A. M. smegmatis mc²-155 was electroporated with pMC1s-vapBC27 expressing wild type VapB or with VapB phosphorylation site mutant constructs. Strains were cultured in supplemented Middlebrook 7H9 medium with or without 100 ng/ml anhydrocycline (ATc). Growth was monitored by measuring the OD600 at regular intervals. The data shown are from one experiment with three cultures per strain. B. M. tuberculosis mc^2-6206ΔvapBC27 was electroporated with pRH2046-vapBC27 wild type or phosphorylation site mutant constructs and grown in supplemented Middlebrook 7H9 medium with or without 0.5 μg /ml pristinamycin (ptc) inducer. OD600 was recorded daily. The data shown are from one experiment with with three cultures per strain.

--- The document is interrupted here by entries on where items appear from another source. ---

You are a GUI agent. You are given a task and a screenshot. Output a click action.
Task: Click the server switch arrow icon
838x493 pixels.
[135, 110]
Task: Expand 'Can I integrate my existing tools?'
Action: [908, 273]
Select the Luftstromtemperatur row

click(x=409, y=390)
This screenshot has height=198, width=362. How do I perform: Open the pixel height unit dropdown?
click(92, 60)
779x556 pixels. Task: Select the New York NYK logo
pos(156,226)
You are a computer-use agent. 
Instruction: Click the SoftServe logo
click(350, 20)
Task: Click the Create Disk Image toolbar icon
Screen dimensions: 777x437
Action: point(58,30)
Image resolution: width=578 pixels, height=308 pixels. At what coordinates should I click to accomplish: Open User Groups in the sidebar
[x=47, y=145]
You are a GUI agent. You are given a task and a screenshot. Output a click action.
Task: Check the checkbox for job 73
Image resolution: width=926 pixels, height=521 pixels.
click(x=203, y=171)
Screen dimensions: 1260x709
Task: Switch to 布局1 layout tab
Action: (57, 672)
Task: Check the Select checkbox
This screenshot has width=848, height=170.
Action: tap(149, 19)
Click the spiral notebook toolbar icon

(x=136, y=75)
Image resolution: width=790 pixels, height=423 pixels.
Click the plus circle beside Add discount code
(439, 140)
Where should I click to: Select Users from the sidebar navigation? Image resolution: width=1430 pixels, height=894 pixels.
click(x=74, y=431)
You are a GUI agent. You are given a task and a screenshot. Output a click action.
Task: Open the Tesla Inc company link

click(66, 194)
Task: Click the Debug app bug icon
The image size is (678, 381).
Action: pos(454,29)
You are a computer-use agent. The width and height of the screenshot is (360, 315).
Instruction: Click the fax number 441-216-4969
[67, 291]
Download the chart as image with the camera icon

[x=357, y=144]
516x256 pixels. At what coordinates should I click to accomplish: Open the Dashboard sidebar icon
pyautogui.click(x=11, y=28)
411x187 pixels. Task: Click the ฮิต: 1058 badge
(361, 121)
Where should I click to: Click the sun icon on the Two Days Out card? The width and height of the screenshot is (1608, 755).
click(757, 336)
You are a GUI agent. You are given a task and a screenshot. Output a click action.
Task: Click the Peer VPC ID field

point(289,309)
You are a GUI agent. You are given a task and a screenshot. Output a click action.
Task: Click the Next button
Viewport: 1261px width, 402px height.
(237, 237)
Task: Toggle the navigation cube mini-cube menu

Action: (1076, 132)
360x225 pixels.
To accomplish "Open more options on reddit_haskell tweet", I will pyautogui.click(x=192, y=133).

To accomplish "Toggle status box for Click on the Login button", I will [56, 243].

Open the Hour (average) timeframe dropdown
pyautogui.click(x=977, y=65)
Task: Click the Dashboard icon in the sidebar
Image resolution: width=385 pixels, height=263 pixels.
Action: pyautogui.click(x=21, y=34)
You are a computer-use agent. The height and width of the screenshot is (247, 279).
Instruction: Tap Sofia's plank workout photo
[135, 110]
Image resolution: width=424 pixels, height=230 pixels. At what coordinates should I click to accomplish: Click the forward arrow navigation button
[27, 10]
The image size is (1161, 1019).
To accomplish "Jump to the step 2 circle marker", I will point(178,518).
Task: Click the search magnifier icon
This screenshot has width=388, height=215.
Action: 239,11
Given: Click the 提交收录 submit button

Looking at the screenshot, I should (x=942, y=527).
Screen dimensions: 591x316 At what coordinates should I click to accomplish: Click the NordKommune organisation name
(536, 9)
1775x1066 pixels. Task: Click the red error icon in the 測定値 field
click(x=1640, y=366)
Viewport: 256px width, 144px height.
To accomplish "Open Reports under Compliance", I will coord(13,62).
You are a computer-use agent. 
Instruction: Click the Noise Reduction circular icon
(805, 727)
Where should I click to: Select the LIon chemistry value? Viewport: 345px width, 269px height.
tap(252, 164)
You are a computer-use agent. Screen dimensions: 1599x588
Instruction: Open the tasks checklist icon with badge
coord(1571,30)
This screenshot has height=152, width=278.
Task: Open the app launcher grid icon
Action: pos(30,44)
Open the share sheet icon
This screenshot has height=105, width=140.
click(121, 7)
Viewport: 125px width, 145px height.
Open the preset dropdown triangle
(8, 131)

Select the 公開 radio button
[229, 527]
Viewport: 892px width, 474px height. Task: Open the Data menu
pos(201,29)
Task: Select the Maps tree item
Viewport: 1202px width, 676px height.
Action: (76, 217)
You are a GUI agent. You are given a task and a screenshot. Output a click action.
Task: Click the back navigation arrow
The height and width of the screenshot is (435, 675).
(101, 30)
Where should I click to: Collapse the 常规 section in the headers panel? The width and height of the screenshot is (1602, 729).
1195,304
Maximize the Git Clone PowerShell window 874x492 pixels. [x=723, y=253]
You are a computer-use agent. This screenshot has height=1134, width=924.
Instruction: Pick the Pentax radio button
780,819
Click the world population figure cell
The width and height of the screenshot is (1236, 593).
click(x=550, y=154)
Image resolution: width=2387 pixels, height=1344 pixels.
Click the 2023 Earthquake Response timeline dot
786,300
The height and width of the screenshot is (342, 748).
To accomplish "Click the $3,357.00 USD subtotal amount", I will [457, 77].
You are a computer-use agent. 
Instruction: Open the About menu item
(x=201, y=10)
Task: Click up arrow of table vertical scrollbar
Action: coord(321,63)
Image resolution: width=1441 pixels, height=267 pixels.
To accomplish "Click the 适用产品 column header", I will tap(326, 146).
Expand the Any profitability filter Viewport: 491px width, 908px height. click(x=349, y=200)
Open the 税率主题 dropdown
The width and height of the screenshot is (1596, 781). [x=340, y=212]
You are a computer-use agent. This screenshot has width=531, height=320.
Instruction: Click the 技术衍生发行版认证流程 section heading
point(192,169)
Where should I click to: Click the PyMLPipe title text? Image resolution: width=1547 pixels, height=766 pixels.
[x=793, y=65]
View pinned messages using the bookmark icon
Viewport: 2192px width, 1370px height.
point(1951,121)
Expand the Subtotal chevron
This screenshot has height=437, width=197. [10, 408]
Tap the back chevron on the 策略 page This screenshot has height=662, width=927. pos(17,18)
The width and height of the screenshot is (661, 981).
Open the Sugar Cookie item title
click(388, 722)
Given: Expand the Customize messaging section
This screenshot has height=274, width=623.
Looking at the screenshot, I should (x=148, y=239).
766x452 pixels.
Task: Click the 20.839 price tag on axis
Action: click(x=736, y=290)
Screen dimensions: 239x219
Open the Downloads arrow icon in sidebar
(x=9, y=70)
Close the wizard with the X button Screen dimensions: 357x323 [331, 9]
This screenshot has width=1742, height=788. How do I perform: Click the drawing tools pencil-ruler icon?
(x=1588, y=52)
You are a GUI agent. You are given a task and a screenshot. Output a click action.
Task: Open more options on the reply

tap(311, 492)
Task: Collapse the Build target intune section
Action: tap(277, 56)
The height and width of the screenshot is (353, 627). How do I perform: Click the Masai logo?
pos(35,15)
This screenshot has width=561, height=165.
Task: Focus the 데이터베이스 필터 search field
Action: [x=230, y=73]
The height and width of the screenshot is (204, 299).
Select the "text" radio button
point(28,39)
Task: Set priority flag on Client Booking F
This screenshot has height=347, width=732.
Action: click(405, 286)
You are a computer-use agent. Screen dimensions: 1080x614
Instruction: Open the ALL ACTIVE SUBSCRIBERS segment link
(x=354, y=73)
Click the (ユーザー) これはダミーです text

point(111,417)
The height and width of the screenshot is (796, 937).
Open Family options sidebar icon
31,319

Figure 5.. VapC46 is toxic in M. tuberculosis in a manner that varies with co-expression of different vapB phosphorylation site alleles

A. M. tuberculosis H37Rv was electroporated with the Ptc-inducible vector pRH2046-vapC46 and grown in supplemented Middlebrook 7H9 medium in the presence or absence of 1 μg/ml Ptc inducer. OD600 was recorded daily. Serial dilutions (10⁻¹-10⁻⁴) of all strains were spotted on 7H9 agar plates on days 2, 4, and 6. B. M. tuberculosis mc^2-6206ΔvapBC46 was co-transformed with pRH2046-vapC46 and pMind-vapB46 wild type and phosphorylation site mutant constructs and grown in supplemented Middlebrook 7H9 medium with or without 0.25 μg /ml Ptc and 50 ng/ml tetracycline (tet) inducer. OD600 was recorded daily. The data shown are from one experiment with three cultures per strain. C. Box plot comparing AUCs of the growth curve of each strain to the the control mc^2-6206ΔvapBC46::vc (vector control) strain. The central box represents the interquartile range (IQR), spanning from the 25th percentile (Q1) to the 75th percentile (Q3). The thick horizontal line inside the box represents the median AUC value. The whiskers extend from the box to the minimum and maximum non-outlier data points within 1.5 times the IQR. Decreased AUC indicates decreased growth and is a measuare of VapC toxicity.